Clinical Significance

A healthy dietary pattern containing nutrient-dense food sources in adequate amounts is fundamental for health maintenance and disease prevention at all stages of life. Macronutrients are nutrients the body needs in large quantities to support energy needs and meet physiologic requirements.[3] Intake of each macronutrient must meet essential requirements while allowing for an adequate balance between protein, carbohydrates, and fats without exceeding calorie limits.

Per USDA recommendations, nutrient requirements should be met primarily through whole foods and beverages rather than supplements and include a variety of foods from different groups, including fruits, vegetables, legumes, whole grains, nuts, and seeds, while limiting the intake of added sugars and saturated fats.[28]

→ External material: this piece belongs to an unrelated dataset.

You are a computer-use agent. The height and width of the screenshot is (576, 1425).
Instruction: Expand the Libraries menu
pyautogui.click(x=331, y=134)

Deficient or excessive consumption of macronutrients may lead to adverse health effects and should be avoided. In particular, chronic excess calorie intake and weight gain should be avoided to reduce the risk of obesity and its associated conditions. Optimal protein intake should be ensured to minimize the risk of sarcopenia, especially among aging populations.

Nursing, Allied Health, and Interprofessional Team Interventions

Maintaining an adequate diet and macronutrient intake is key for maintaining health throughout the lifespan. Yet only a small portion of the population adheres to current dietary recommendations. Healthcare practitioners, nurses, dietitians, and other healthcare professionals should work together to identify patients with suboptimal dietary patterns and provide timely nutritional advice to prevent the development of adverse health outcomes associated with macronutrient deficiencies or excess intake.

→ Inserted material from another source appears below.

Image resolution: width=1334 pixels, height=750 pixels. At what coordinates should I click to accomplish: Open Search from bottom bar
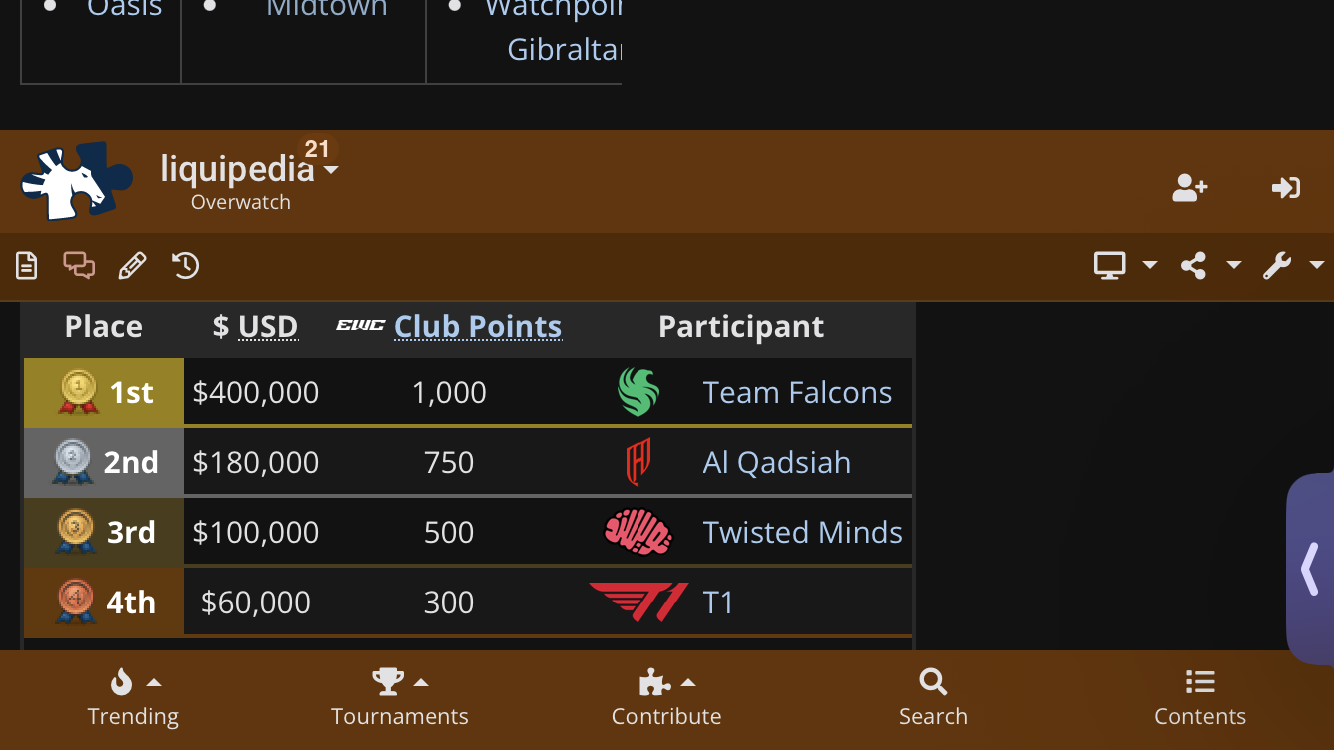(933, 698)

Physicians, advanced practice providers, and nurses can identify and manage conditions associated with excess or deficient macronutrient intake during routine care and provide timely referrals to a dietitian. Dietitians can further assess patients' nutritional status, provide individualized dietary advice, and adjust as needed. Behavioral therapists can help patients improve their relationship with food, optimize dietary adherence, and identify barriers to behavioral change.

Healthcare providers should follow evidence-based nutrition guidelines and promote balanced and sustainable dietary patterns that fit individual needs and preferences. Patients should be educated on the importance of maintaining an adequate dietary pattern that includes sufficient protein, fats, and carbohydrates from nutrient-dense sources without exceeding calorie limits.